Antes de se juntar à Moderna, Bancel foi o CEO da empresa de diagnóstico francesa BioMerieux, fundada por Alain Merieux, bilionário francês.
A vacina Covid-19 da Moderna foi aprovada pela FDA em janeiro de 2022, tendo recebido autorização de uso de emergência em dezembro de 2020.
A Moderna foi fundada em 2010 e tornou-se pública em dezembro de 2018; a empresa desenvolve medicamentos e vacinas usando RNA mensageiro.
Ativos Financeiros
A grande mentira das megafortunas: O caso de Stéphane Bancel
Os bilionários costumam ser apresentados sob o mito romântico da 'pessoa que se fez por si mesma': uma narrativa concebida para justificar a opulência como a recompensa natural pelo trabalho duro, esforço ou engenhosidade. No entanto, ao confrontar volumes tão extremos de riqueza com a realidade macroeconômica, a narrativa da meritocracia desmorona por completou. Nenhum indivíduo pode gerar legitimamente, com seu esforço pessoal, um patrimonio equivalente a milhões de vezes o salário médio da classe trabalhadora. O capital no topo não cresce por um talento excepcional; ele se expande por uma dinâmica implacável onde o dinheiro acumulado trabalha exponencialmente mais rápido do que as pessoas, devorando a riqueza gerada pelo trabalho produtivo.
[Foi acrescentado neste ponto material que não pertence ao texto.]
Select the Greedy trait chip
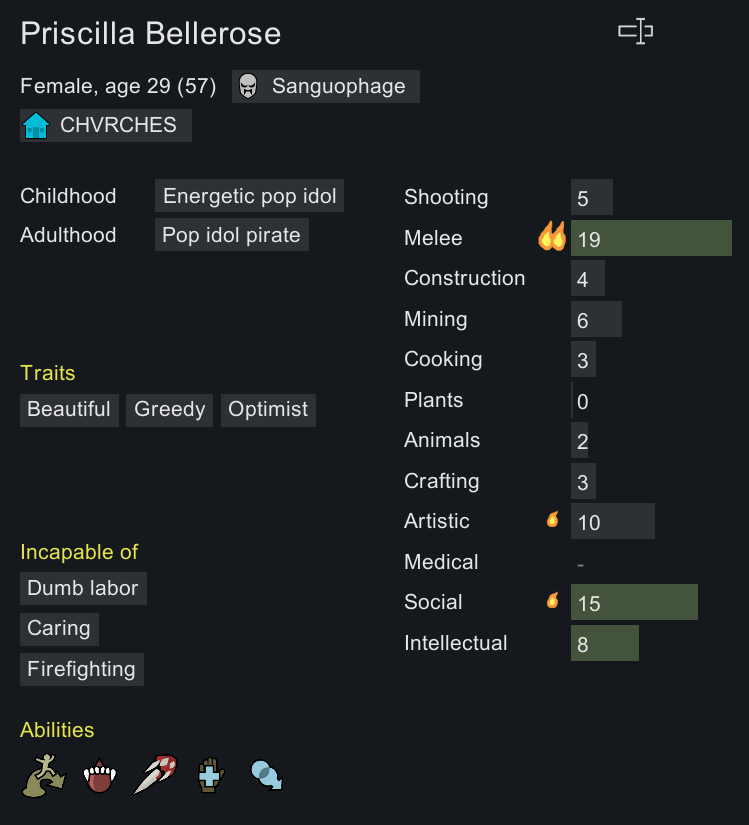The image size is (749, 825). point(169,410)

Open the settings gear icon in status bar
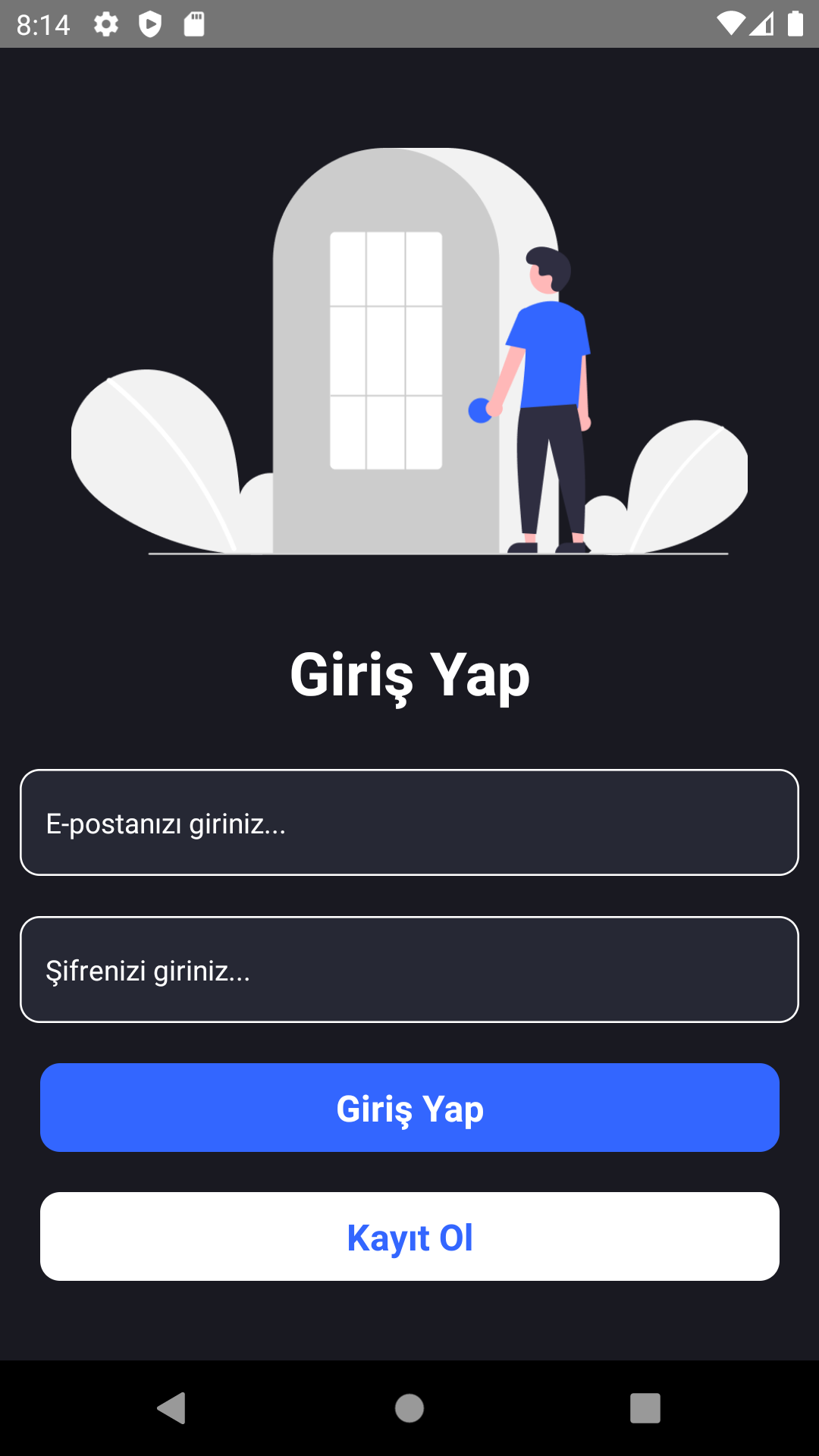(105, 23)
A imensa fortuna de Stéphane Bancel, vinculada a Saúde e 'Biotecnologia, vacinas', não foi construída em um vácuo de livre mercado, mas por meio do aprisionamento de rendas (rentismo), do uso de influências exclusivas da elite, da consolidação de posições monopolísticas ou da herança patrimonial. Longe de assumir riscos privados reais, os impérios dos bilionários dependem estruturalmente do apoio do Estado através de subsídios diretos, uso de infraestruturas, exploração de P&D, contratos públicos e engenharia fiscal offshore. Enquanto esse patrimônio equivale ao peso físico de 17 toneladas de ouro puro, o resto do planeta sofre com uma escassez artificial de recursos básicos. O fato de essa riqueza ser suficiente para financiar integralmente o sistema público de saúde de RD Congo, um país com mais de 105800000 milhões de habitantes por 1.0 anos, demonstra que a acumulação ilimitada não é uma conquista empresarial, mas o sequestro da soberanis democrática.